This is the third entry in Tivola's educational series, representing another year/grade of maths puzzles to help your youngsters pick up the basics. Previous entries haven't been quite up to par, and that sadly continues with Successfully Learning Mathematics: Year 4.
Freddy the Vampire returns to help guide players through a range of challenges, some of which will look familiar to series veterans while others are brand new. Telling the time and hundreds, tens and units and multiplication and division carry over from the previous entry with some variations in difficulty, but they're not executed that well: most of the multiplication and division is just repetition and you can pass by copying answers from other boxes rather than working anything out.

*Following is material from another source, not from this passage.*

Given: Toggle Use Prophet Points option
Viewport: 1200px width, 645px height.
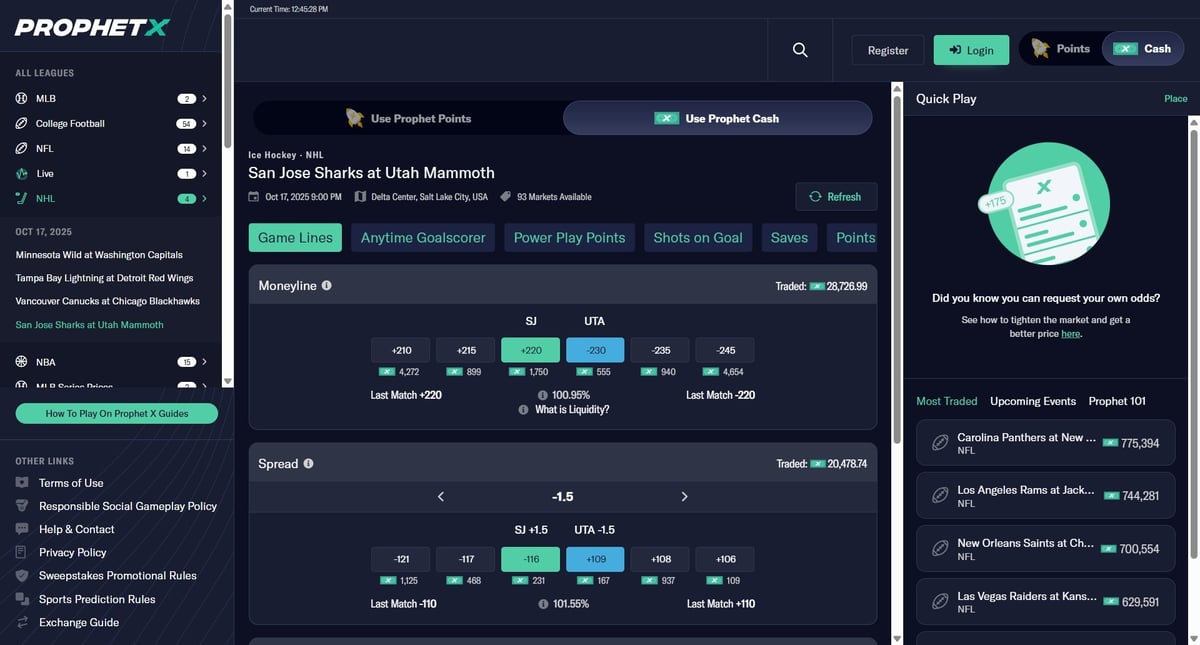Looking at the screenshot, I should click(x=408, y=118).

Long addition and subtraction places more emphasis on showing your working as it contains separate areas to show remainders, and you can't succeed in the exercises unless all boxes are filled in correctly, reinforcing good habits. Money problems are present and correct too, this time challenging you to make up a certain amount of cash with as few coins or notes as possible.
Geometry survives from previous entries, but what starts with a promising tangram puzzle quickly becomes overly complicated, asking players to fill the outline of a rhinoceros with a variety of small rectangles and triangles. You can skip any exercise you don't want to finish, at the expense of gold stars that unlock extra levels in a decent Breakout-clone minigame.
Should players get stuck in any problem, the game provides a three-strikes system: your first incorrect answer provides no hints, a second reveals the problematic part of the answer and a third wrong attempt solves the problem for you. More specific advice or reinforcement of the principles behind the exercise would have gone down better, pointing in the right direction rather than just pointing out the mistake.
Conclusion
Successfully Learning Mathematics: Year 4 is a decent entry in the series that will challenge more than it will entertain, and although there are still some issues with the overall balance of activities included it's more good than bad overall.
Comments 14
Better suited for the DS.
Uh...why is Year 4 the 3rd entry?
@SB They started on year 2.
@Zach Why'd they start with Year 2?!?
I want one of these games for advanced mathematics. Where is a game that helps me through Calc II and such.
Ha, nice pun (and review).
They started on Year 2? They're terrible at counting
That subtitle is hilarious. xD
Why would you start on Year 2? This "game" looks stupid! Isn't that what school is for?
I prefer Unsuccessfully Learning Mathematics. It's easier.
In the rest of Europe they use a grade system, whereas in the UK we use a year system. On the continent these are known as Grade 1, Grade 2, Grade 3 and Grade 4 whereas in the UK they're Year 2, Year 3 etc. to correspond with stages in the National Curriculum. We're using the UK names here.
Hmm... I think the UK name is stupid.
In Germany this series is called
LERNERFOLG GRUNDSCHULE - MATHEMATIK KLASSE 1
LERNERFOLG GRUNDSCHULE - MATHEMATIK KLASSE 2
LERNERFOLG GRUNDSCHULE - MATHEMATIK KLASSE 3
LERNERFOLG GRUNDSCHULE - MATHEMATIK KLASSE 4
We also have a Wii retail game called LERNERFOLG GRUNDSCHULE - MATHEMATIK KLASSE 1~4 that combines all four games. It's 40 Euro, so it's cheaper to get it on WiiWare.
There are other games in this series as well on Wii retail and PC retail: LERNERFOLG GRUNDSCHULE - DEUTSCH (Successfully Learning German), LERNERFOLG GRUNDSCHULE - ENGLISCH (Successfully Learning English) etc.
Here's a Link to the developers website: http://tivola.de/nintendo-wii.html
@SKTTR Ah, I wondered if this was available on disc! I assume the other games are also from Tivola, so perhaps we'll see them come to WiiWare as well. Thanks for the information!
And as if by magic we have Successfully Learning: English this week!